If end users find that they are not getting the most relevant results using Google, they will quickly switch to a search engine that gives them higher quality results. After all, it was Google's page rank system and its algorithms (which are being ever perfected by Udi Manber and his team) that boosted Google to prominence over such earlier search engine also-rans as Lycos and WebCrawler. Mr. Manber is essentially tasked with seeing that does not happen. In one of his first public interviews, a recent interview in, of all places, Popular Mechanics magazine, he revealed that his team at Google made over 450 changes to the search engine giant's algorithms in 2007 alone. And the necessity for and pace of such changes, only parts of which could be classified as "tweaking", is only likely to increase.

The heretofore reclusive Googler likens the evolution and development of internet search to "science fiction" - what is seemingly fiction (the stuff of dreams) now will be our reality, just as routine manned space flight and probes to Mars and the distant outreaches of the solar system were a generation or three ago. "When the first search engine appeared in '94, compared with when I came out of academia in '99, compared with what it was in 2003, compared with the way it is today - every five years have been just incredible advances," Google's algorithm chief observes.

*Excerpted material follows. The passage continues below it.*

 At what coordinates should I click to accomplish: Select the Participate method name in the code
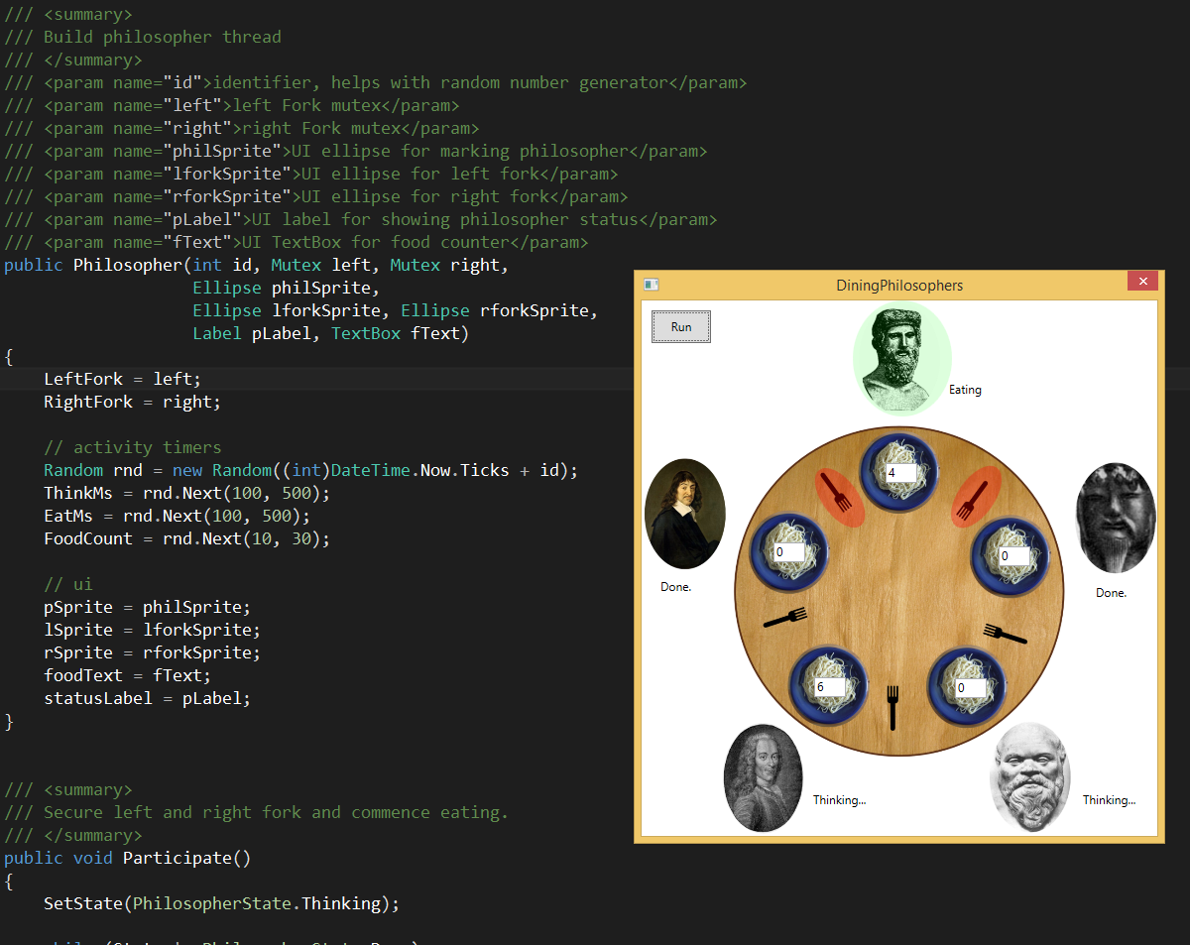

Sitting down with reporter Stephen Shankland of C/NetNews. Com, Mr. Manber was candid and excited about how Internet search has grown and will continue to grow. "In the early 1990's, everybody was talking about the information revolution," he says, "It was very clear that to have an information revolution, its not enough to store the information and move it around, you have to find it." Now, he observes, it is expected that the user will be able to find the information he or she is looking for almost instantaneously, by merely typing in two or three words. Internet search was, in those early days, very hit and miss. "Nowadays," he observes, "if you don't find exactly what you want in the first or second result something is wrong."

This degree of consumer expectancy is a testament to how proficient Google, Yahoo! and the other search engines have become at what they do best - getting relevant information to people that are actively seeking that information out. And while this will always likely remain the core of the search engine model, refinements are in the pipe. "There are a lot of things you don't search for now, because you don't expect Google will know or that the search engine will find out," the Google Veep notes. But, he says, "We are finding that user expectations grow. The kind of searches people do now are more complicated than the kinds they were doing five years ago. People expect a lot more from us."

While Coca-Cola once famously muffed up by pulling the core line of its product off the shelves in the "New Coke" versus "Coca-Cola Classic" marketing fiasco, don't expect Google to do the same by taking its eye off the core component of its business model: providing the most relevant search results to users of its services. But just as Coca-Cola came out with Diet Coke, Vanilla Coke and Coke Zero etc. to appease increasingly sophisticate palettes, and even Colonel Saunders is experimenting with vegan nuggets, expect that Google will keep rolling out the evermore sophisticated search products and search options it is researching and testing in Google Labs. Meanwhile, know that Mr. Manber et al. are working hard to protect the integrity of the Google algorithms, allowing ever better, increasingly refined organic search results, while trying to keep one step ahead of the posse of "black hat" SEO gamers who, in an ironic role reversal, are chasing the search engine giant that envisions itself wearing the "white hat".